With significant performance gains and powerful extra features—like the ability to apply single firewall rules to entire groups of hosts and networks at once—ipset may be iptables' perfect match.
iptables is the user-space tool for configuring firewall rules in the Linux kernel. It is actually a part of the larger netfilter framework. Perhaps because iptables is the most visible part of the netfilter framework, the framework is commonly referred to collectively as iptables. iptables has been the Linux firewall solution since the 2.4 kernel.
ipset is an extension to iptables that allows you to create firewall rules that match entire “sets” of addresses at once. Unlike normal iptables chains, which are stored and traversed linearly, IP sets are stored in indexed data structures, making lookups very efficient, even when dealing with large sets.
Besides the obvious situations where you might imagine this would be useful, such as blocking long lists of “bad” hosts without worry of killing system resources or causing network congestion, IP sets also open up new ways of approaching certain aspects of firewall design and simplify many configuration scenarios.
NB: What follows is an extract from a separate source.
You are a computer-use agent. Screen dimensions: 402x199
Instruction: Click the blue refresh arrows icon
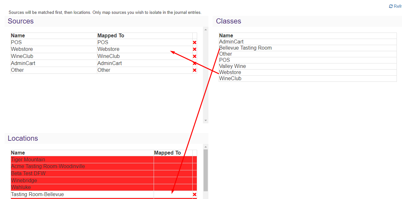tap(391, 6)
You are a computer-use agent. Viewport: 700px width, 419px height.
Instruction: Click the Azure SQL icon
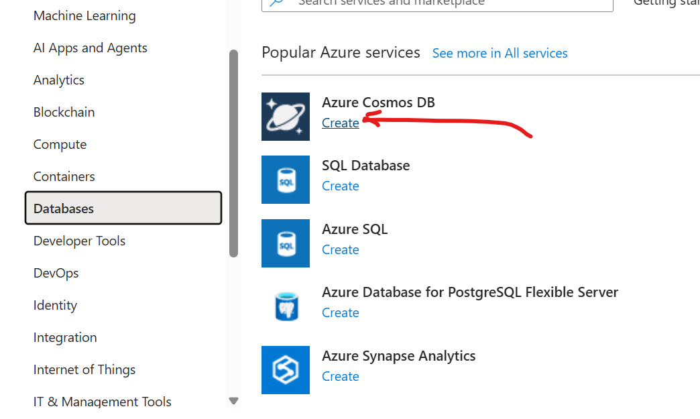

In this article, after quickly discussing ipset's installation requirements, I spend a bit of time on iptables' core fundamentals and concepts. Then, I cover ipset usage and syntax and show how it integrates with iptables to accomplish various configurations. Finally, I provide some detailed and fairly advanced real-world examples of how ipsets can be used to solve all sorts of problems.
Because ipset is just an extension to iptables, this article is as much about iptables as it is about ipset, although the focus is those features relevant to understanding and using ipset.
ipset is a simple package option in many distributions, and since plenty of other installation resources are available, I don't spend a whole lot of time on that here.
The important thing to understand is that like iptables, ipset consists of both a user-space tool and a kernel module, so you need both for it to work properly. You also need an “ipset-aware” iptables binary to be able to add rules that match against sets.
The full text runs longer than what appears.